Japonya arzları bu nedenle alışılmadık derecede zayıftı ve yılın başından bu yana Sony’nin burada 30.000’den fazla birim sattığı yalnızca üç hafta oldu. Mayıs ayındaki olağanüstü bir haftada Sony, Japonya’da yalnızca 2.693 PS5 sattı – analistler, arz krizinin aslında daha da kötüye gidebileceğinin bir göstergesi olduğunu söylüyor. Bir makineyi güvenceye almaya kararlı Japon oyuncular, mağaza piyangolarına, şansa veya “yeni” kullanılmış PS5’lerin resmi perakende fiyatının yüzde 70 üzerinde ticaret yaptığı ikincil bir pazara güveniyor.
Bu saçmalık bizim evde tartışmayı öldürdü. Piyasaya sürülmesinden bu yana, PS5 iki Noel’i ve hem çok arzu edilen hem de meydan okurcasına satın alınmayan birden fazla Lewis ailesi doğum gününü atlattı.
Sony’nin Japonya satışlarını düşük tutmakla ilgisi olabilir. Küresel olarak hesaplandığında, PS5 birimlerinin donanım satışlarında çok az para kazanıyor – gerçek paranın yazılımdan kazanıldığı göz önüne alındığında sorun değil. Japonya’da, şirketi on yıllardır takip eden bir analist, şirketin satılan her makinede muhtemelen yaklaşık 2.000 Yen’lik bir kayıp yaptığını söylüyor.

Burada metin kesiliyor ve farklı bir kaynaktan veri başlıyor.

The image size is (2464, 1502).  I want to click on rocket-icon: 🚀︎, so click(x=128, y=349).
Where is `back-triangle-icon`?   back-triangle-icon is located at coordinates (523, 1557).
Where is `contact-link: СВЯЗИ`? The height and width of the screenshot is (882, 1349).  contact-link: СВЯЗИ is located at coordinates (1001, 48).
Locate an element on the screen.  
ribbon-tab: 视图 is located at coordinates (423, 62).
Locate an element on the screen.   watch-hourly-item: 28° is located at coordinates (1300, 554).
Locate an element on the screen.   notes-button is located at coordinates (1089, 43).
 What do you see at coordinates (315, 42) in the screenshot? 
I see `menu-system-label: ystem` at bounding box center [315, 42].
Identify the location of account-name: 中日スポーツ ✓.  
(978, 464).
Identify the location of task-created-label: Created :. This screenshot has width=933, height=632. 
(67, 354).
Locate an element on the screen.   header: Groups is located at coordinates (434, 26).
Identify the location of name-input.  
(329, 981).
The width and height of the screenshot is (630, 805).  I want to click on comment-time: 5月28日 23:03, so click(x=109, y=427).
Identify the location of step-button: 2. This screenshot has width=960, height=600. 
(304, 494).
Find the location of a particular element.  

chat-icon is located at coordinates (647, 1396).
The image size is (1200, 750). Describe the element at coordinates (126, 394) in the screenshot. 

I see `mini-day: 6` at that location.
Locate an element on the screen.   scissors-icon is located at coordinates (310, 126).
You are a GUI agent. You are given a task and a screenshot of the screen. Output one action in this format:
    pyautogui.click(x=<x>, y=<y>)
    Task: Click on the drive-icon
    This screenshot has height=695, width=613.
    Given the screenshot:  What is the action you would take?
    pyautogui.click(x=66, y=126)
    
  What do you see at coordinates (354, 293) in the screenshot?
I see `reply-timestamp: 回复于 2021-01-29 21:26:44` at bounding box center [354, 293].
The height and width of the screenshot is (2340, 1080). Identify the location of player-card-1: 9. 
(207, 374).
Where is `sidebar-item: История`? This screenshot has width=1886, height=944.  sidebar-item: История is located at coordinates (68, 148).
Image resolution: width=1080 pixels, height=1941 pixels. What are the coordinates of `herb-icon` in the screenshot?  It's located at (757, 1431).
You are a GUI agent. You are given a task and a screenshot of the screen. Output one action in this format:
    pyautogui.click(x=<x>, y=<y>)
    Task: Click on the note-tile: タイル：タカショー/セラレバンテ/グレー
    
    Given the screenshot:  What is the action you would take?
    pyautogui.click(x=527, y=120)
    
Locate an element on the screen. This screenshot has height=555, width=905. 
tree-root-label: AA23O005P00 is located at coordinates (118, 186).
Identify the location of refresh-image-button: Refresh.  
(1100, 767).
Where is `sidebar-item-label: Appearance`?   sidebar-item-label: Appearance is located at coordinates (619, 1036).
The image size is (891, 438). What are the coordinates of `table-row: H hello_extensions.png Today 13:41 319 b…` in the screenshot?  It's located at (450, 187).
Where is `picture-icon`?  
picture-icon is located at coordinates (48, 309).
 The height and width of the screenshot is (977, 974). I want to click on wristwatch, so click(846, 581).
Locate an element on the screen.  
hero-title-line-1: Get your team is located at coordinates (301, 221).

Bir başka kıdemli Sony gözlemcisi olan Pelham Smithers, küresel enflasyon ve yüksek enerji fiyatları nedeniyle malzeme maliyetlerinin önemli ölçüde artması ve yenin 20 yılın en düşük seviyesine düşmesiyle birlikte kırmızı mürekkebin daha da şiddetli olabileceğinden şüpheleniyor. Smithers, bu kombinasyonun Sony’nin Japonya’da sattığı her PS5’te yaklaşık 15.000 Yen kaybettiği anlamına gelebileceğini söylüyor. Bu, mağazaların ve çevrimiçi perakendecilerin makinelerle dolup taşmamasını sağlamak için bir teşvik olabilir. Sony’nin oyun şefi kısa süre önce, bu yıl PS5 üretiminde “önemli bir artış” olduğunu duyurdu, ancak şimdilik, başarılı bir ev görüşmesinin sonucu olan PS4’ümüzle yetinmek zorundayım.